There's just one catch. Conservatives who control the Minnesota Legislature have zeroed out Gov. Mark Dayton's request for $25 million in state borrowing to hold the project's place in line for $625 million in federal funding. These supposedly business-friendly leaders insist on ignoring the support of five different chambers of commerce for the Southwest line. They've vowed to stop the project "in its tracks," even if it means wasting tens of millions on delays beyond the 2018 all-aboard target.

Some of these same so-called conservatives also favor spending hundreds of millions of taxpayer dollars on a new Vikings stadium, which would accommodate something like 70,000 fans for 10 games a season, not counting other events that would happily continue at the 30-year-old Metrodome. Southwest LRT is projected to serve 30,000 riders every weekday — a year's worth of Vikings attendees every month.

Strong public support

On top of that, the same January 2012 bipartisan survey noted above found that 76 percent of Minnesotans say the state would benefit from expanded transit service, 69 percent would like to use transit more often if it were convenient and 61 percent back funding the Southwest LRT. In Hennepin and Ramsey counties alone, 69 percent support the Southwest initiative, with only 26 percent opposed.

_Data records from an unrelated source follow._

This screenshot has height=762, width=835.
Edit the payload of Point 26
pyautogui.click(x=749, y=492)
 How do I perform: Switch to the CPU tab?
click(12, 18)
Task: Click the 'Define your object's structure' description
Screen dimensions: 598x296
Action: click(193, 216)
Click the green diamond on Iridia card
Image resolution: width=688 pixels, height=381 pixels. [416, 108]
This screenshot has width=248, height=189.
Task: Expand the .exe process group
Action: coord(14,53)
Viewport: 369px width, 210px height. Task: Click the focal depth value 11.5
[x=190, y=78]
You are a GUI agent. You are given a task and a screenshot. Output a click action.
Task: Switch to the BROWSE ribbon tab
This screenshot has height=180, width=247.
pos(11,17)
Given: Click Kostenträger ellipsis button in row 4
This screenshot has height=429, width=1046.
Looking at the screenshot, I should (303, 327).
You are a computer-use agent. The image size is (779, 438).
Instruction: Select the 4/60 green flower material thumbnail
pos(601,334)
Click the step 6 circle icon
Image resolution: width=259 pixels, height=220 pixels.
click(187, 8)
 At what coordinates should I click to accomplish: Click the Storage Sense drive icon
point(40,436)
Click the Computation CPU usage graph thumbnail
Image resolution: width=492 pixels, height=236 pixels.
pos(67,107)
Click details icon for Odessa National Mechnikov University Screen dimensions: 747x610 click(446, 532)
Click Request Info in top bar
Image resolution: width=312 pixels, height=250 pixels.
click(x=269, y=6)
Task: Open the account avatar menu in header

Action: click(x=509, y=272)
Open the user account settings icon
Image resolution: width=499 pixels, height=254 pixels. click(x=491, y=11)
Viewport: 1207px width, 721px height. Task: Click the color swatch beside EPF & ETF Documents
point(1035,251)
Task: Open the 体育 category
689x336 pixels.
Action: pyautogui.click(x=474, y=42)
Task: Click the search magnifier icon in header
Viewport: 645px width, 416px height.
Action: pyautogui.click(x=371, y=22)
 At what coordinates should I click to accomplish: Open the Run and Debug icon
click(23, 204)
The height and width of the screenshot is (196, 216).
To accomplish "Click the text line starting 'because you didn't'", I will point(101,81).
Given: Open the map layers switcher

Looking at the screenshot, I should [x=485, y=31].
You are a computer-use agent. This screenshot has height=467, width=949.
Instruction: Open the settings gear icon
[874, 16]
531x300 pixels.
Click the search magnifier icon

"From the Red River Valley to southeastern Minnesota's bluff country, Minnesotans from all walks of like believe the state would benefit from having an expanded and improved public transportation system," the survey authors from GOP-oriented Public Opinion Strategies and DFL-aligned Fairbank, Maslin, Maullin, Metz & Associates concluded. "That finding helps explain why there is such solid voter support — both statewide and especially in the metro area — for moving forward with the Southwest Light Rail Line."

Furthermore, three-quarters of the 700 voters surveyed statewide found these arguments for the light rail convincing:

  • "Transit ridership in the region keeps growing, and we need to continue to meet the need for a reliable way to school and work."
  • "One million more people are projected to live in the Twin Cities area in the next 25 years. If we do not invest in providing more transportation options now, we'll have more traffic and clogged roads, more pollution and a worse quality of life."
  • "The Southwest Light Rail Line and other public transportation improvements are supported by the Minneapolis and St. Paul Chambers of Commerce [not to mention the TwinWest, Eden Prairie and Edina chambers], other area business groups and hundreds of employers across the region as a way to reduce traffic congestion and provide a way for workers to get to jobs more easily."

Same price tag as stadium

A Vikings stadium and the Southwest LRT have the same daunting price tag: $1 billion plus. Each requires hundreds of millions in contributions from local taxpayers ($500 million from Hennepin County property taxes and Twin Cities sales taxes for the LRT). The proposed state share of $125 million over several years for the Southwest would leverage $9 for every $1 borrowed.

Economic benefits of publicly financed sports arenas are arguable at best, while state-of-the-art transit is a proven widespread prosperity catalyst. The Central Corridor LRT, which won't start running until 2014, already has spurred lots of redevelopment along St. Paul's blighted University Avenue. The Northstar and Hiawatha lines also are drawing investments in housing, commerce and employment. The major redevelopment promised for the area around the Metrodome 30 years ago never happened.

We'll never be a cold Omaha when it comes to professional sports. But it will take some catching up to attain that dubious distinction for our growing population of transit riders.

Conrad deFiebre is a Transportation Fellow at Minnesota 2020, a nonpartisan, progressive think tank in St. Paul. A version of this article first appeared on the organization's website.